Canine Study in Glioblastoma
The investigators tested the STING agonist by injection directly into the glioblastoma of five dogs that had previously been diagnosed with the cancer. Each dog received up to two injections intratumorally at an interval of four to six weeks. MRI scans taken of the canines over the course of the trial revealed that some of the canines, even with single dose, responded to the treatment with reductions in their tumor volume, including one complete response in which the tumor completely disappeared. Funding for this study was provided by the National Institutes of Health (grant R01 NS120547), the Joan Traver Walsh Family Foundation, the Dr. Marnie Rose Foundation, the Brockman Foundation and Mr. Herb Simmons.
Preclinical Pancreatic Cancer Study
The second study sought to describe how different STING agonists functionally impact the tumor microenvironment using PDAC as a model for an immunologically cold tumor. Two natural STING agonists (CDG and cGAMP) and two synthetic STING agonists (ML-RR and ImmunoGenesis’ 8803) were tested, with 8803 being the most potent. Local delivery of ImmunoGenesis’ 8803 STING agonist triggered proinflammatory remodeling of immune suppressive cells within the tumor microenvironment, expanded immune cell infiltration and induced tumor regression. Intratumoral administration of 8803 also augmented the response to checkpoint blockade and induced curative immunity in a multifocal PDAC model.
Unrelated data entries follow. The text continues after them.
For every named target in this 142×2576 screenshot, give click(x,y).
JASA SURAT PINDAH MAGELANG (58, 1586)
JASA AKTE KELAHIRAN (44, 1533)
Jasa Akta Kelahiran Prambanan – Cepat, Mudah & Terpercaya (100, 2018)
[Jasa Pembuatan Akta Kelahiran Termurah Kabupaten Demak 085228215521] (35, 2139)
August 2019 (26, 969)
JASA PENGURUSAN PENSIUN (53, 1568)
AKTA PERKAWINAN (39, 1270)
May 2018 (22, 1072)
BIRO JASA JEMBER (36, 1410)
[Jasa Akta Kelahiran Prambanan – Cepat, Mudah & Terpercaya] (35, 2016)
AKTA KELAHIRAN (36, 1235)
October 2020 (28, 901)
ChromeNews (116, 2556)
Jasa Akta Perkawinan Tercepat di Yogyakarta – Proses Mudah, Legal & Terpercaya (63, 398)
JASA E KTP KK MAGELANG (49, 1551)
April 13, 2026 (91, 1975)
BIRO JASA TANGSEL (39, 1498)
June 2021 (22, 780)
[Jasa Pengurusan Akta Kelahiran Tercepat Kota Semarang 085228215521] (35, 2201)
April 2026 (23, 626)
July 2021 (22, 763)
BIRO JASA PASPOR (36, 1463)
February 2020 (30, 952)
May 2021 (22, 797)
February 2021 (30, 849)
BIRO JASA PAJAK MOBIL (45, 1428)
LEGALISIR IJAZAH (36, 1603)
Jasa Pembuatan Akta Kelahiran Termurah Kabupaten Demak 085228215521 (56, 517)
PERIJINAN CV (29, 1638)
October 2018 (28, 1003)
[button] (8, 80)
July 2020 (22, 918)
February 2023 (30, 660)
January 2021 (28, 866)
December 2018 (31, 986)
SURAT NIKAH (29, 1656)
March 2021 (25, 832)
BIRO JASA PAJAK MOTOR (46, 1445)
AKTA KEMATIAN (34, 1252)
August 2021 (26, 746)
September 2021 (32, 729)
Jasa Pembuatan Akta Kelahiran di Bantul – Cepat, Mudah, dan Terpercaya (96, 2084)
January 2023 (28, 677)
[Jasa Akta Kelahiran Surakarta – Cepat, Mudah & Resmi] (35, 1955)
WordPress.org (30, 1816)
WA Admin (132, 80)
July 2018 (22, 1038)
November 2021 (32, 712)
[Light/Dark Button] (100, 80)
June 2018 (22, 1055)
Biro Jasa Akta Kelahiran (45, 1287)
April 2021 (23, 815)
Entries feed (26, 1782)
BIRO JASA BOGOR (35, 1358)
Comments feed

Funding for this study was primarily provided by PanCAN.
STING-ISAC builds on ImmunoGenesis’ novel platform PD-L1/PD-L2 inhibitor by conjugating a STING agonist to the antibody, combining an optimal PD-1 pathway blockade with a powerful immune agonist. ImmunoGenesis is developing this agent to effectively and systemically transport the intravenously delivered STING agonist to all tumor sites and targets within the tumor microenvironment. This therapeutic advance pushes through an important barrier seen with traditional STING agonists, which consistently produce an effect only at the site of the intratumoral injection. ImmunoGenesis’ STING-ISAC, delivered intravenously, could precisely target where it is most effective across tumor sites.